Welcome to the brand new collaboration between and Yarker Consulting! This is the site of our community blog, a place where we can share short tutorials (authored by the m2lab tutors or by volunteer contributors, such as yourself) to support users of regional climate models. While we encourage everyone to take part in this blog, most tutorials will be based on things scientists need today, such as how to work with the WRF model, post processing WRF output, using R and other statistical software, etc.


Speaking of… have you been to the website? If you haven’t, please check it out. It offers free online courses that introduce you to running a computer model. Did I mention that the courses are free? And are taught by an expert climate modeler and are grounded in well-researched education theory. The best part is that they are free!

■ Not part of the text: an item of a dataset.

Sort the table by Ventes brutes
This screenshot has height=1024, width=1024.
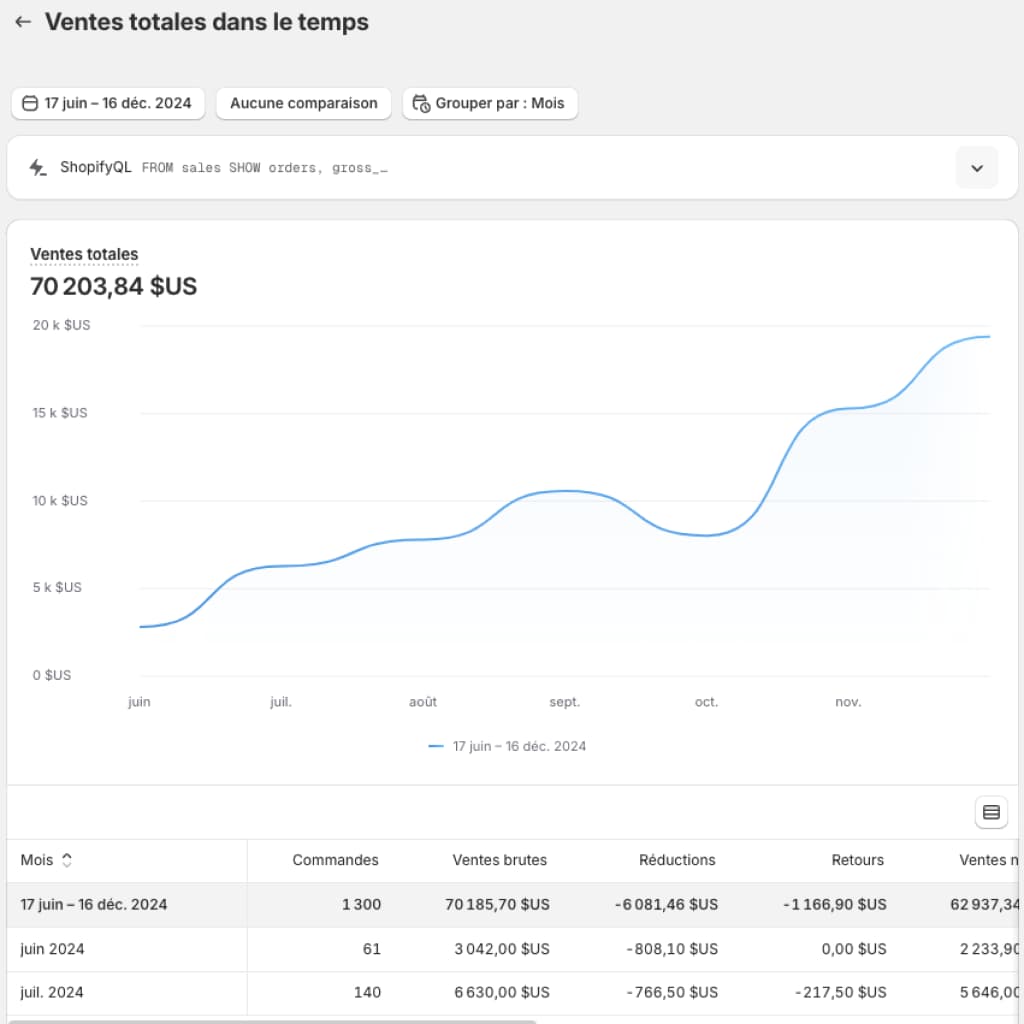[500, 860]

As I mentioned, we will be using this blog to post resources, tutorials, and paper reviews that will be of interest to and in support of new model users. Most of the ideas we get for content comes from discussions on the Regional Climate Modeling Facebook Group and from comments on the m2lab course evaluations. We have scheduled weekly updates, so be sure to check back often.

I want to emphasize that the point of this blog is not just for tutors to post. We also want guest contributors to post things they have tried or learned as they run their models. Being a contributor benefits you by helping you gain visibility, experience writing about science content for a broad audience, and expertise in the topic (research tells us that writing about a topic makes you a better thinker about that topic). And please don’t worry if English isn’t your first language, we have two English speakers who will help you review and edit your post before it gets posted so you know your best work is being presented.


Some topics we have identified that people may want to write about include (but are not limited to):

  • Coupling WRF with other models

  • Description of statistical software you use to analyze output data

  • Implementing outside data into WRF

  • Summary or review of other free online courses, meetings, or conferences

  • Reviews of interesting papers about weather and climate modeling

  • Sharing interesting results or techniques from a model run


If you would like to contribute to the blog, please use the form at the top of the page to submit your text. It is also OK if you don’t have a clear idea what you want to write about when you submit. Just send us what you can and we will work with you.


Once again, welcome to our community blog! We look forward to your comments, discussions, and contributions. See you next week!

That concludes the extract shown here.